◆ **Assignment**:
Lift out each line of the data that holds "Given".

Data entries
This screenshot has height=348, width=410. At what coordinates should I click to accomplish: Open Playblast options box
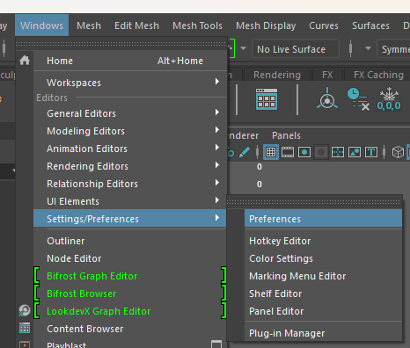216,344
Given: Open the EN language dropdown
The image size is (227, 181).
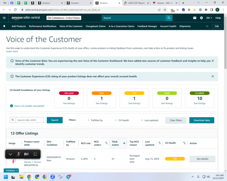Looking at the screenshot, I should click(209, 18).
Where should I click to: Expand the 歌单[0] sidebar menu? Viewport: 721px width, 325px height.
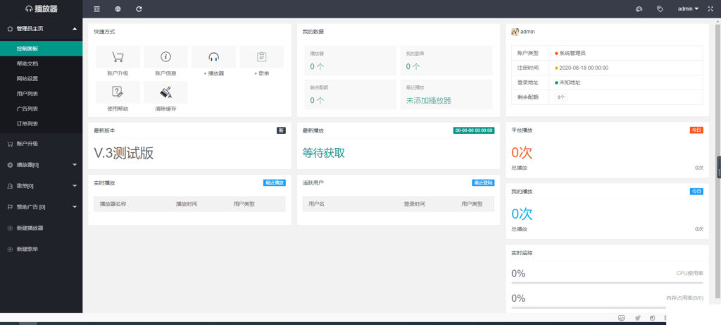[41, 186]
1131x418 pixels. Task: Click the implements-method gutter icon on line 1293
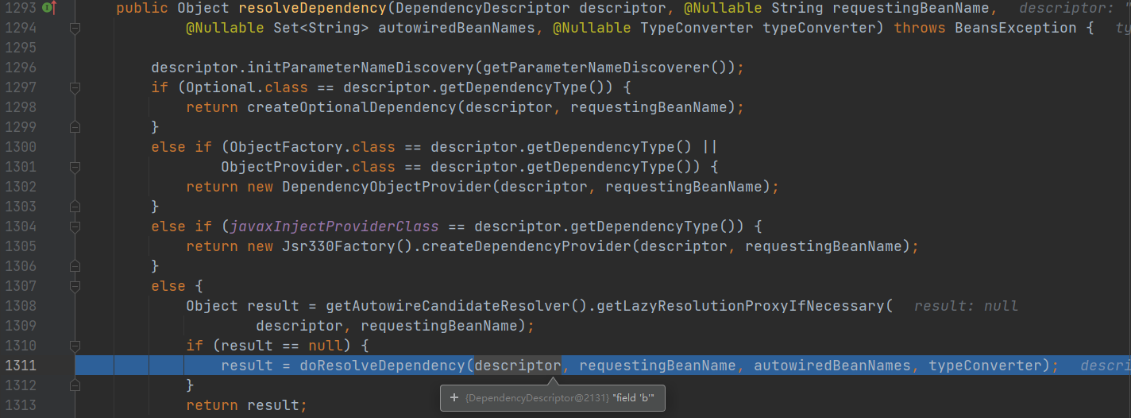[48, 8]
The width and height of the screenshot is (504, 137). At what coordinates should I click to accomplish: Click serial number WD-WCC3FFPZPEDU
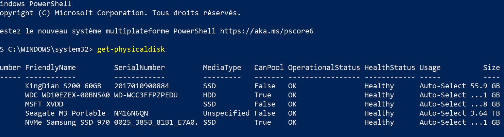[x=146, y=95]
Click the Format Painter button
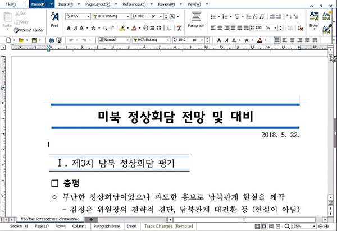337x231 pixels. [29, 30]
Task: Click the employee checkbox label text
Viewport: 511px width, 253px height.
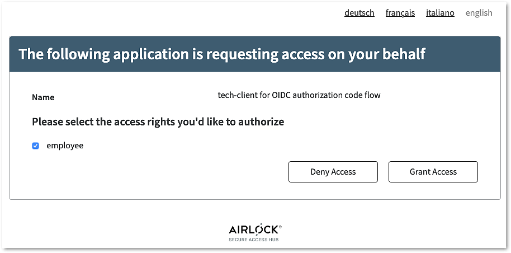Action: point(65,146)
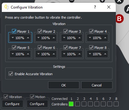Select connected controller indicator 2
The height and width of the screenshot is (110, 129).
(x=78, y=104)
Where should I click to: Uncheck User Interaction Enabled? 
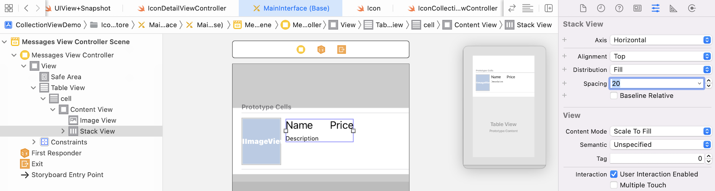[x=614, y=174]
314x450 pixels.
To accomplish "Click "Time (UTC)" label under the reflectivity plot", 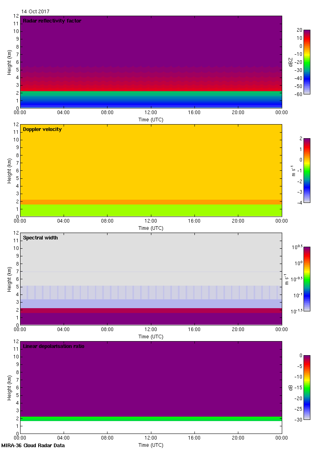I will [x=151, y=120].
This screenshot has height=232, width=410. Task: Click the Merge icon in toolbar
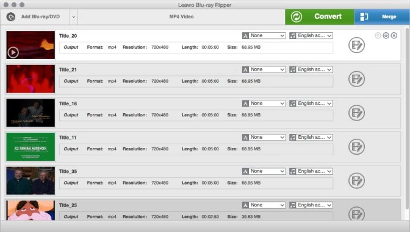[364, 16]
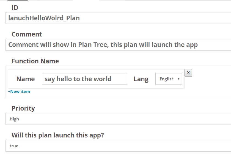Click the High value in the Priority selector
This screenshot has height=155, width=231.
point(14,119)
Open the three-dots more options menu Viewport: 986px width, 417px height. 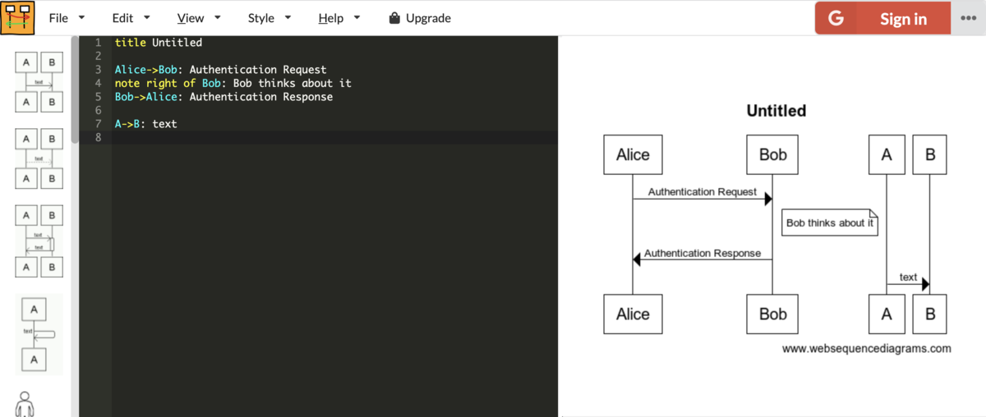click(x=968, y=18)
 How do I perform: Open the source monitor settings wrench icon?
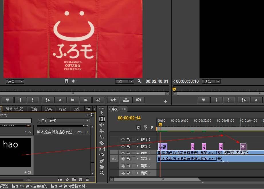(x=140, y=81)
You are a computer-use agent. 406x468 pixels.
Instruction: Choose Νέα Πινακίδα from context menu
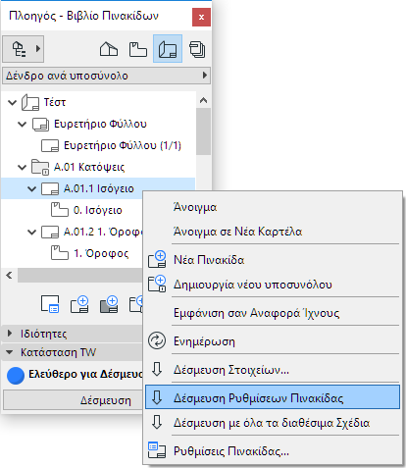[209, 260]
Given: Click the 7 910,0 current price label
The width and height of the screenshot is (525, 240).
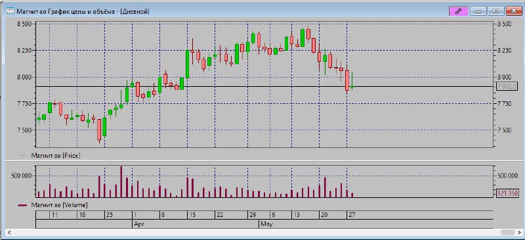Looking at the screenshot, I should point(507,87).
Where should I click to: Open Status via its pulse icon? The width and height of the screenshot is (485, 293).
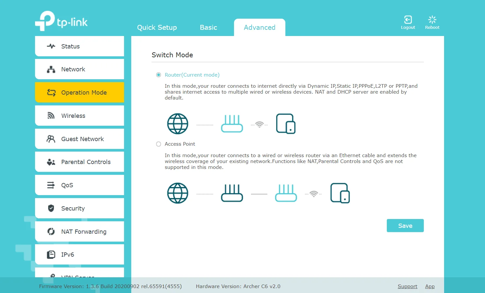(51, 46)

◆ **Written answer**:
Given: Open the EN language dropdown
Given: Click the 7 910,0 current price label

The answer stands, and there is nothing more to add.